Interpretation of a MySQL Explain and Suggestions to enhance query response time

I am running a filtered down aggregating query and would like a little feedback on how to obtain better response times for the query.

The Query (runs, but averages 400+ seconds):

select data_date,sum(closeprice) from moving_avgs
where
    symbol in (select distinct symbol from moving_avgs
                where
                ma200_close     >= 5.00 and
                ma200_volume    >= 400000 and
                data_date   = (select min(data_date) from moving_avgs
                                where year(data_date) = 2007) 
                )
group by data_date;

My EXPLAIN Query reads (formatted to read in this environment):

id:         1
select_type:    PRIMARY
table:      moving_avgs
type:       ALL
possible_keys:  NULL
key:        NULL
key_len:        NULL
ref:        NULL
rows:       6250033
Extra:      Using where; Using temporary; Using filesort

id:         2
select_type:    DEPENDENT SUBQUERY
table:      moving_avgs
type:       unique_subquery
possible_keys:  PRIMARY,symbol,data_date,ma200_close,ma200_volume
key:        PRIMARY
key_len:        29
ref:        func,const
rows:       1
Extra:      Using where

id:         3
select_type:    SUBQUERY
table:      moving_avgs
type:       index
possible_keys:  NULL
key:        data_date
key_len:        3
ref:        NULL
rows:       6250033
Extra:      Using where; Using index

My my.ini [mysqld] & [myisamchk] sections read (running on a 4GB dual-processor AMD laptop):

[mysqld]
port        = 3306
socket      = /tmp/mysql.sock
skip-external-locking
key_buffer_size = 512M
max_allowed_packet = 20M
table_open_cache = 256
sort_buffer_size = 8M
read_buffer_size = 8M
read_rnd_buffer_size = 16M
myisam_sort_buffer_size = 256M
thread_cache_size = 8
query_cache_size= 132M
basedir=c:/wamp/bin/mysql/mysql5.5.24
log-error=c:/wamp/logs/mysql.log
datadir=c:/wamp/bin/mysql/mysql5.5.24/data
# Try number of CPU's*2 for thread_concurrency
thread_concurrency = 8

[myisamchk]
key_buffer_size = 256M
sort_buffer_size = 256M
read_buffer = 4M
write_buffer = 4M

Thanks!

Solution

Could you list the result of a SHOW CREATE TABLE?

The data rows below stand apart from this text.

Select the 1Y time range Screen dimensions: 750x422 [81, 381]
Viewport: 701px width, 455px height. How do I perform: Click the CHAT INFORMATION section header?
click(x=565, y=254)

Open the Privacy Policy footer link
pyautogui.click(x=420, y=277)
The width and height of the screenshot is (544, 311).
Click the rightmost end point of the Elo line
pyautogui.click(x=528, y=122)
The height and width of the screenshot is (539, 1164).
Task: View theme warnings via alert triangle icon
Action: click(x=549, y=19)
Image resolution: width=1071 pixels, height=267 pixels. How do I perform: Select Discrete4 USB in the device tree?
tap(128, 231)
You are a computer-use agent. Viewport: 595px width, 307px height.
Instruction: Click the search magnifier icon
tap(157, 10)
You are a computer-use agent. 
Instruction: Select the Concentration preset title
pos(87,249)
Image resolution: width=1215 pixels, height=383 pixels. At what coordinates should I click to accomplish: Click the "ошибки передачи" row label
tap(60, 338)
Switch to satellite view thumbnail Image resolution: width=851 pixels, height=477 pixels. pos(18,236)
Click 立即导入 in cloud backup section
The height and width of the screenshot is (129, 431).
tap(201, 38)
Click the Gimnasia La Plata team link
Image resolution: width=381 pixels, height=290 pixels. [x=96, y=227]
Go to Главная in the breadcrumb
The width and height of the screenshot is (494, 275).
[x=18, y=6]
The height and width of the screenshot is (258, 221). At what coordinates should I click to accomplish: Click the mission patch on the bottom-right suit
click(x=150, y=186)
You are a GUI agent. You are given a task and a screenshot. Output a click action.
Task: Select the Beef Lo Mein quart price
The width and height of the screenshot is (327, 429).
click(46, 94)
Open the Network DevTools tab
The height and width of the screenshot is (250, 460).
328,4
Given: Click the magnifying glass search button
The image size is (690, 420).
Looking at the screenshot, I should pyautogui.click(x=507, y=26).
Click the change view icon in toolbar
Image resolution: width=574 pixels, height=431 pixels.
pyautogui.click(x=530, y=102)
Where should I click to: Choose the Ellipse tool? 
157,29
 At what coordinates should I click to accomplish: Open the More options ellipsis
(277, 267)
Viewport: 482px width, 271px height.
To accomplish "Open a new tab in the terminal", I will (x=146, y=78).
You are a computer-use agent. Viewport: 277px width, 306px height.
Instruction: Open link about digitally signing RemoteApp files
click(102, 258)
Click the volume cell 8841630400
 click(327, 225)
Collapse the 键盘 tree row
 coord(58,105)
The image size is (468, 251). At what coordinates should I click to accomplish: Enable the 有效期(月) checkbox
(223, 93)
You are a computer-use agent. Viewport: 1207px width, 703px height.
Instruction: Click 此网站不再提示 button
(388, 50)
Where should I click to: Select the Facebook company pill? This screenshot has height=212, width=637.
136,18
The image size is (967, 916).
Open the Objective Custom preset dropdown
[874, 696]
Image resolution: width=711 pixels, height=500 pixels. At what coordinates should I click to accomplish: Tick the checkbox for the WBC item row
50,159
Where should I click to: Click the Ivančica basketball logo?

Also could you try this variant and see how long it takes:

SELECT  
    data_date,  
    sum(closeprice)  
FROM moving_avgs  
INNER JOIN  
(  
    SELECT distinct symbol  
    FROM moving_avgs  
    WHERE    
        ma200_close     >= 5.00 and    
        ma200_volume    >= 400000 and  
        data_date   =  
        (  
            SELECT min(data_date)  
            FROM moving_avgs  
            WHERE year(data_date) = 2007  
        )   
) symbols ON symbols.symbol = moving_avgs.symbol  
GROUP BY data_date;

I suspect three source of slowness (in combination or separately). The reasoning behind the first two is pretty straightforward:

(1) The indexes on your table may not be designed as well as they could be. I'm not seeing good index usage in your EXPLAIN info.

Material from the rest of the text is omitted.